Aus einem einzigen Grund erkennt der Frankfurter die generelle Notwendigkeit von Grenzen an. Der Grund heißt Offenbach. Ohne Grenze könnte man die beiden Städte aus Versehen als eine betrachten. Das will niemand, weder hüben noch drüben. Auf diese eine Grenze legt der Frankfurter Wert. Und zwar so großen, dass er sie liebevoll „Landesgrenze“ nennt. Das hat teilweise historische (Freie Reichsstadt vs. Hessen/Nassau), größtenteils aber emotionale Gründe.

Die Serie

„Frankfurt steckt voller Merkwürdigkeiten“, hat Goethe einst gesagt. Merkwürdig ist auch, dass Frankfurt heute voller Goethe steckt. Aber ein paar Merkwürdigkeiten haben den Dichterfürsten überlebt. Andere sind gar neu dazugekommen.

Die FR stellt sie in loser Reihenfolge vor. Einige davon könnten Ihnen merkwürdig vorkommen. Aber genau das sollen Merkwürdigkeiten ja auch. skb

Innerhalb des Stadtgebiets aber hat Frankfurt ganz gezielt eine Wirrnis etabliert, an der man meschugge werden muss und die echte Nachbarschaftskonflikte ziemlich unmöglich macht. Nichts steht da, wo es eigentlich dem Namen nach hingehört. Dass der „Ginnheimer Spargel“ genannte Fernsehturm auf Bockenheimer Gemarkung steht, dürfte den meisten Eingeborenen bekannt sein. Dass dies aber auch für das Markus-Krankenhaus gilt, eher wenigen, weil jeder, der noch alle Tassen im Schrank hat, die Klinik zu Ginnheim zählt.

Aber auch die Bockenheimer schmücken sich gerne mit fremden Federn. Die „Bockenheimer Warte“, die sie ihr eigen wähnen, steht im Westend. Und war einst als Trutzburg der Frankfurter Landwehr errichtet worden, um außerstädtisches Gesindel (wie etwa Bockenheimer) davon abzuhalten, im schönen Frankfurt schindzuludern und brandzuschatzen.

Der Frankfurter Hauptbahnhof steht nicht, wie sich das gehören würde, im Bahnhofsviertel, sondern im Gallus. Das „Funkhaus am Dornbusch“ schickt vom schönen Nordend aus den Hessischen Rundfunk in den Äther. Die „Niederräder Bürostadt“ müsste von Rechts wegen „Schwanheimer Bürostadt“ heißen. Und die „Rennbahn Niederrad“ stünde in Sachsenhausen, gäbe es sie noch. Die Nordweststadt ist gar keine, sondern gehört in etwa gleichen Teilen Praunheim, Heddernheim und Niederursel. Wer das „Bürgerhaus Bornheim“ aufsuchen will, muss sich ins Ostend begeben.

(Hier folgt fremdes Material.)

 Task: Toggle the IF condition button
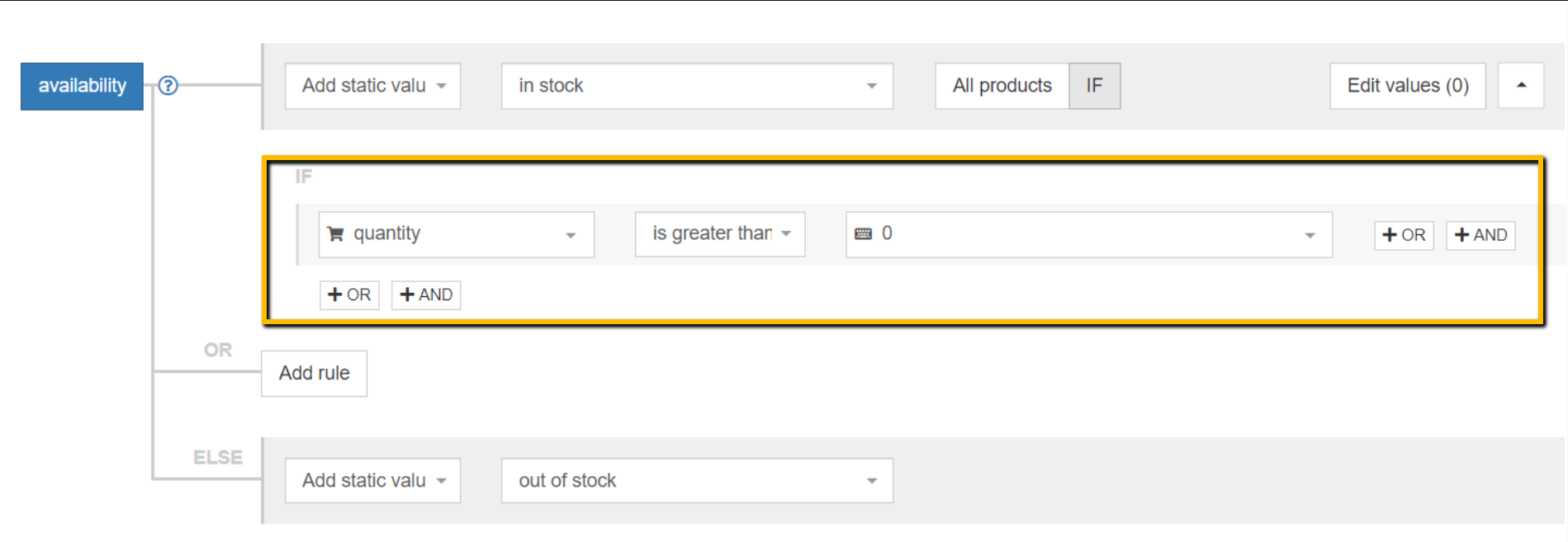click(1094, 86)
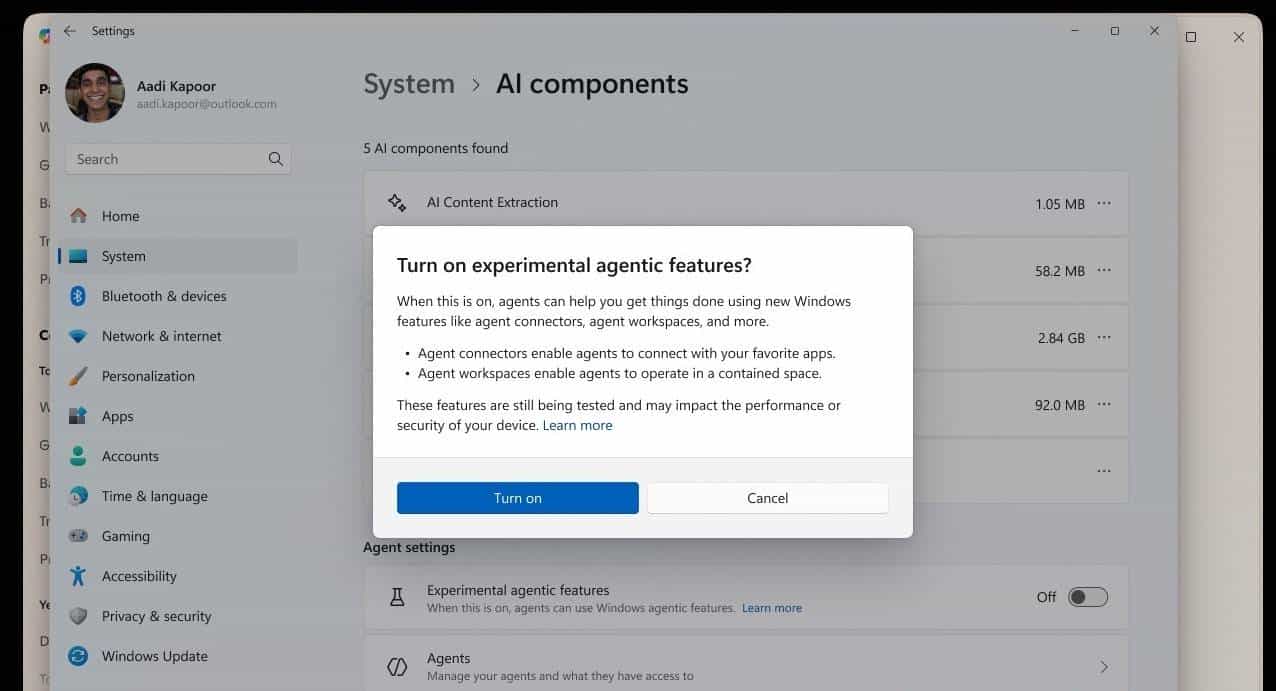Click the search magnifier icon
Viewport: 1276px width, 691px height.
275,158
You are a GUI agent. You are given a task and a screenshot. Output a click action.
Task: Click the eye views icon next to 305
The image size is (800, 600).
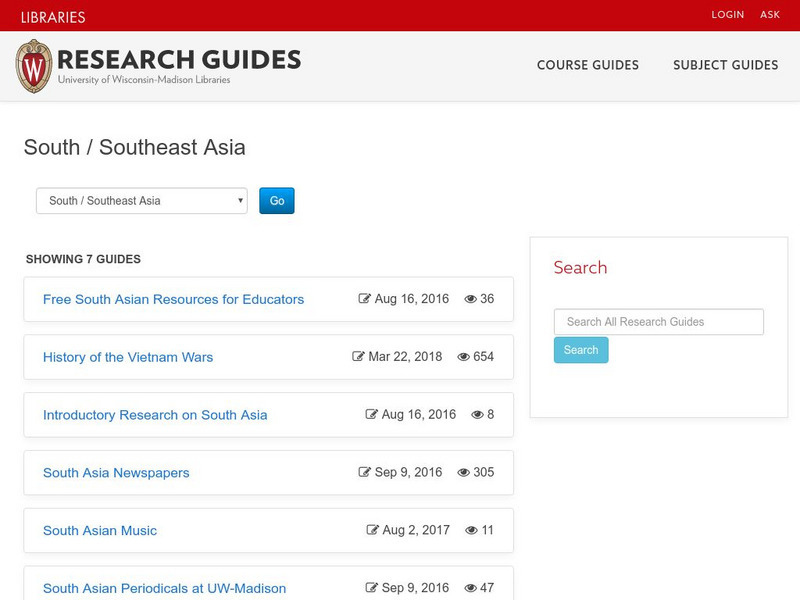tap(463, 473)
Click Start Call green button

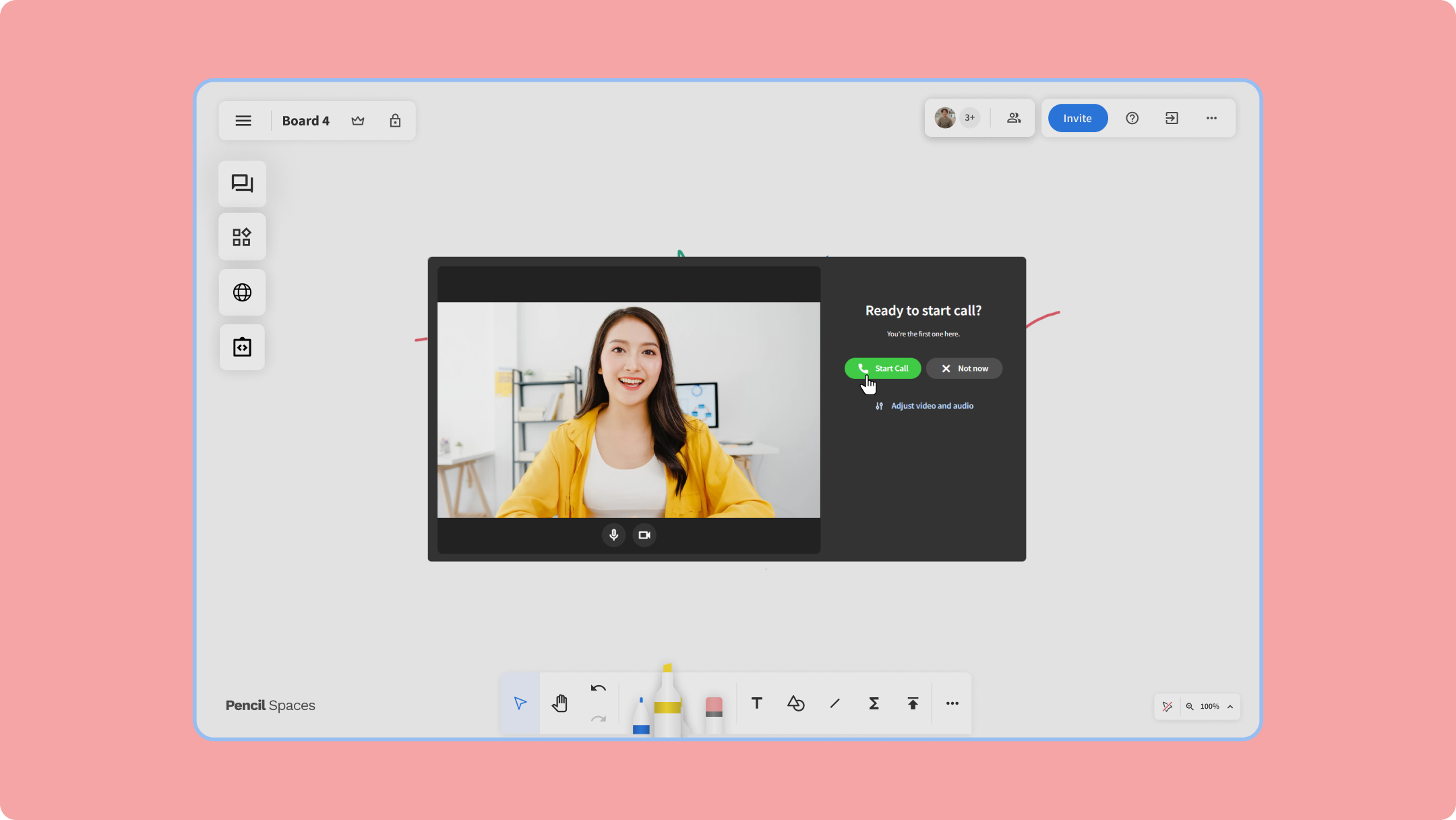click(883, 368)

Das alles ist natürlich bis weit über die Schmerzgrenze verwirrend. Einerseits. Andererseits: Seit der großen Grenzverwirrung ist kein Frankfurter Gärtnermeisters mehr durch Griesheimer Bauern belästigt worden. Auch die Schwanheimer Burschen haben sich abgeregt. Der Lerchenfang durch Frankfurter im kurmainzischen Griesheimer Feld regt keinen mehr auf, auch weil er weitgehend eingestellt wurde. Und die Türkensteuer wurde gar gänzlich abgeschafft.

Ein paar verrückt gewordene Grenzsteine sind ein kleiner Preis für den Frieden, den jeder Frankfurter vermutlich gerne zahlt.